(Data entries)
=======
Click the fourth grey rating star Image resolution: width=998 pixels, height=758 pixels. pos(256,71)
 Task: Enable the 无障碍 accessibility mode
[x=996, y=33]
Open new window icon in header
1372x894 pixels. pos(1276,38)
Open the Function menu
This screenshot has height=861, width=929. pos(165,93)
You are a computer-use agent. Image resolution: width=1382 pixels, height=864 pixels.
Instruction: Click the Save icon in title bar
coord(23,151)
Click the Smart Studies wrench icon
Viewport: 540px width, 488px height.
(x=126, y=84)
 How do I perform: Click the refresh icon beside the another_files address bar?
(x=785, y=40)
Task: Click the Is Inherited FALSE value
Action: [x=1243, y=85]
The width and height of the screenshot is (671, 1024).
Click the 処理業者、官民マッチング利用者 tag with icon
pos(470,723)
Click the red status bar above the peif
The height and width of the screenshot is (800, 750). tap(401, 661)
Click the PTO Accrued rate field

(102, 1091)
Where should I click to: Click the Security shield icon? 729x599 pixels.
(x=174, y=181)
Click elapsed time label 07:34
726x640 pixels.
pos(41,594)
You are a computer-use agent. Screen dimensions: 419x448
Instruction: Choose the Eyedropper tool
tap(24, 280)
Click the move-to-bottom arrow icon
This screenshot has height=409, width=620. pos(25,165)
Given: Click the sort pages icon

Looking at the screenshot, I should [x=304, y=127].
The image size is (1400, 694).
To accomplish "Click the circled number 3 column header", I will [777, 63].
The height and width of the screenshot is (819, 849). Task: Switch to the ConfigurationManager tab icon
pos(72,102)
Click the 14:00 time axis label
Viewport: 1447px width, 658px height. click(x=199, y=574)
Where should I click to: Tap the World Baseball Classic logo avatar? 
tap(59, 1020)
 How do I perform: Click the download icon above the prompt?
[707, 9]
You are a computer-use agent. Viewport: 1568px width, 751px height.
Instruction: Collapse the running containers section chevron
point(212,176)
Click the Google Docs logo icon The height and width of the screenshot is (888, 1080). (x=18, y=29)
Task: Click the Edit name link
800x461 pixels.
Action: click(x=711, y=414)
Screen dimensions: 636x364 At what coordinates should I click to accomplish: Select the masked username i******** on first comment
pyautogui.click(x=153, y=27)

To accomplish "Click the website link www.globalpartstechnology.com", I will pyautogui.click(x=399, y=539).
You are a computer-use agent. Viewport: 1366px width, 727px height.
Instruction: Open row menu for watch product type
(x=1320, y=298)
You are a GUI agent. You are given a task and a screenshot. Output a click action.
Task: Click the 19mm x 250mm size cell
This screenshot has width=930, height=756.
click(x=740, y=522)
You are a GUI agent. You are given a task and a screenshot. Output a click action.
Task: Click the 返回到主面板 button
=======
> WORK TASK: Please write out all the data above, exactly as it reads.

> TASK RESPONSE:
Click the fourth grey rating star Image resolution: width=998 pixels, height=758 pixels. pos(256,71)
 Task: Enable the 无障碍 accessibility mode
[x=996, y=33]
Open new window icon in header
1372x894 pixels. pos(1276,38)
Open the Function menu
This screenshot has height=861, width=929. pos(165,93)
You are a computer-use agent. Image resolution: width=1382 pixels, height=864 pixels.
Instruction: Click the Save icon in title bar
coord(23,151)
Click the Smart Studies wrench icon
Viewport: 540px width, 488px height.
(x=126, y=84)
 How do I perform: Click the refresh icon beside the another_files address bar?
(x=785, y=40)
Task: Click the Is Inherited FALSE value
Action: [x=1243, y=85]
The width and height of the screenshot is (671, 1024).
Click the 処理業者、官民マッチング利用者 tag with icon
pos(470,723)
Click the red status bar above the peif
The height and width of the screenshot is (800, 750). tap(401, 661)
Click the PTO Accrued rate field

(102, 1091)
Where should I click to: Click the Security shield icon? 729x599 pixels.
(x=174, y=181)
Click elapsed time label 07:34
726x640 pixels.
pos(41,594)
You are a computer-use agent. Screen dimensions: 419x448
Instruction: Choose the Eyedropper tool
tap(24, 280)
Click the move-to-bottom arrow icon
This screenshot has height=409, width=620. pos(25,165)
Given: Click the sort pages icon

Looking at the screenshot, I should [x=304, y=127].
The image size is (1400, 694).
To accomplish "Click the circled number 3 column header", I will [777, 63].
The height and width of the screenshot is (819, 849). Task: Switch to the ConfigurationManager tab icon
pos(72,102)
Click the 14:00 time axis label
Viewport: 1447px width, 658px height. click(x=199, y=574)
Where should I click to: Tap the World Baseball Classic logo avatar? 
tap(59, 1020)
 How do I perform: Click the download icon above the prompt?
[707, 9]
You are a computer-use agent. Viewport: 1568px width, 751px height.
Instruction: Collapse the running containers section chevron
point(212,176)
Click the Google Docs logo icon The height and width of the screenshot is (888, 1080). (x=18, y=29)
Task: Click the Edit name link
800x461 pixels.
Action: click(x=711, y=414)
Screen dimensions: 636x364 At what coordinates should I click to accomplish: Select the masked username i******** on first comment
pyautogui.click(x=153, y=27)

To accomplish "Click the website link www.globalpartstechnology.com", I will pyautogui.click(x=399, y=539).
You are a computer-use agent. Viewport: 1366px width, 727px height.
Instruction: Open row menu for watch product type
(x=1320, y=298)
You are a GUI agent. You are given a task and a screenshot. Output a click action.
Task: Click the 19mm x 250mm size cell
This screenshot has width=930, height=756.
click(x=740, y=522)
You are a GUI agent. You are given a task and a screenshot. Output a click action.
Task: Click the 返回到主面板 button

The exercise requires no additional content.